__Exercise goal__
Your output should be exactly the lines from the one containing "The image size is (1393, 790)." through the final line of the records, both included, with every picture left out.
▬▬▬▬▬▬
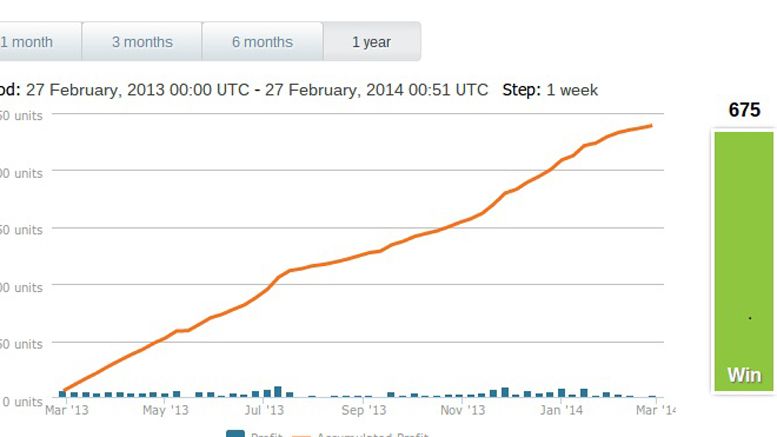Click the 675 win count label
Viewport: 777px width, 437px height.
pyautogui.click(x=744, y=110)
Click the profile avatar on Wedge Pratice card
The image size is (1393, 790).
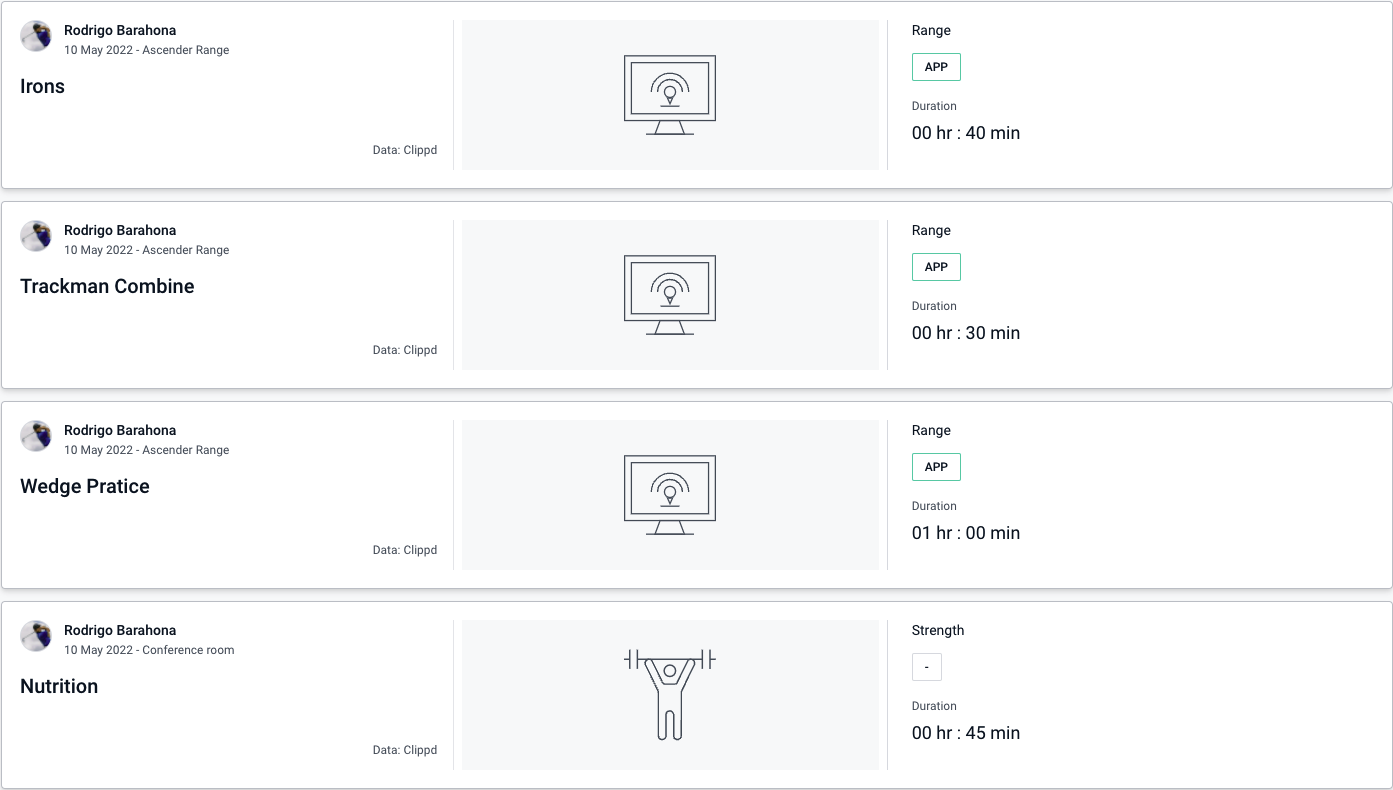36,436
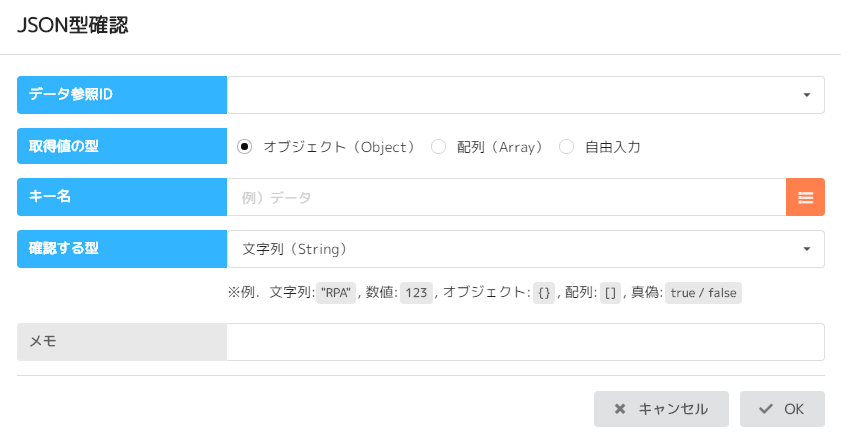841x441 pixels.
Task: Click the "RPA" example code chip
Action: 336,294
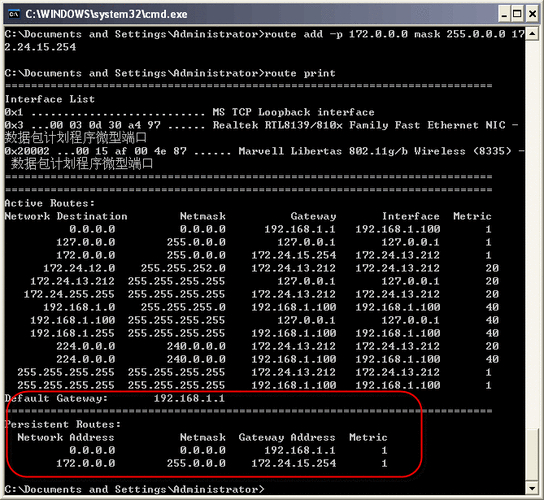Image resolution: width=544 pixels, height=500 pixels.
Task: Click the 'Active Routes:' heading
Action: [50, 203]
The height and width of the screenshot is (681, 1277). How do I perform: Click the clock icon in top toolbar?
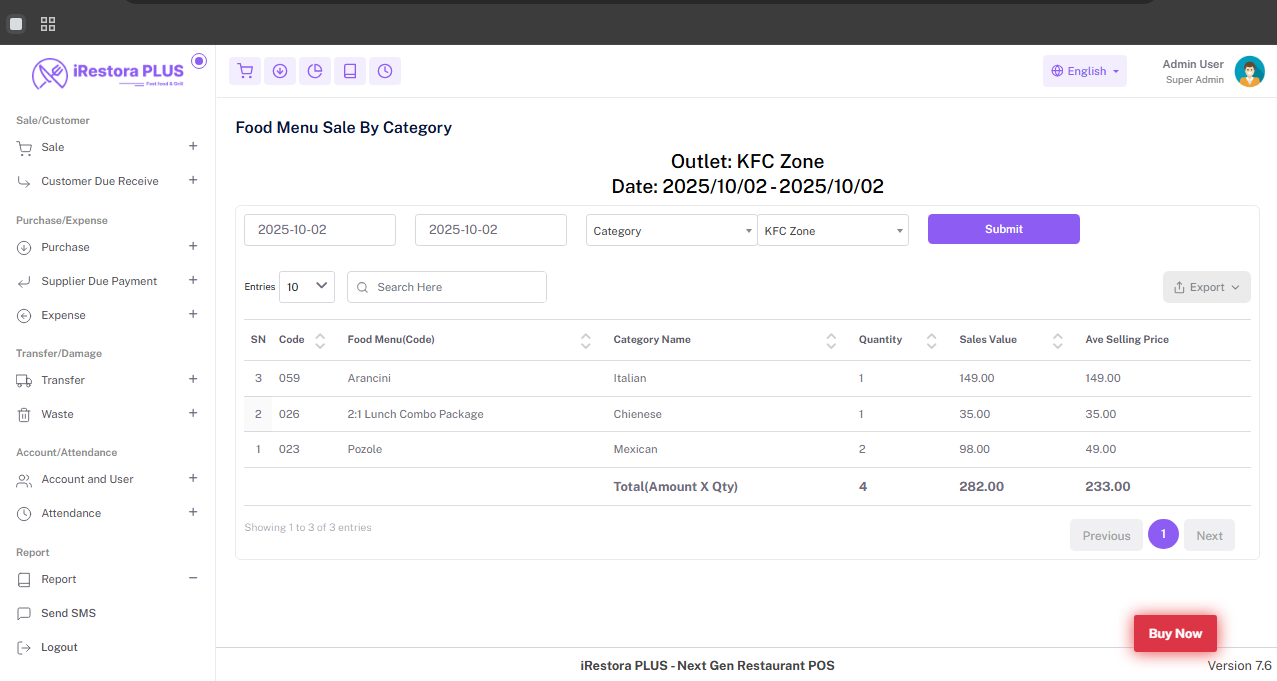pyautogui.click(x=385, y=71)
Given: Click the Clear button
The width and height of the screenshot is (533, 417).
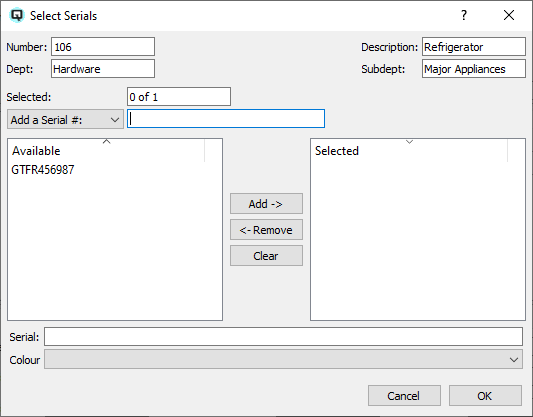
▬▬▬▬▬▬
__Answer area__
The image size is (1393, 790).
36,436
841x441 pixels.
Task: Click the "RPA" example code chip
Action: 336,294
Image resolution: width=544 pixels, height=500 pixels.
Task: Click the 'Active Routes:' heading
Action: [50, 203]
The height and width of the screenshot is (681, 1277). How do I perform: Click the clock icon in top toolbar?
pyautogui.click(x=385, y=71)
Given: Click the Clear button
The width and height of the screenshot is (533, 417).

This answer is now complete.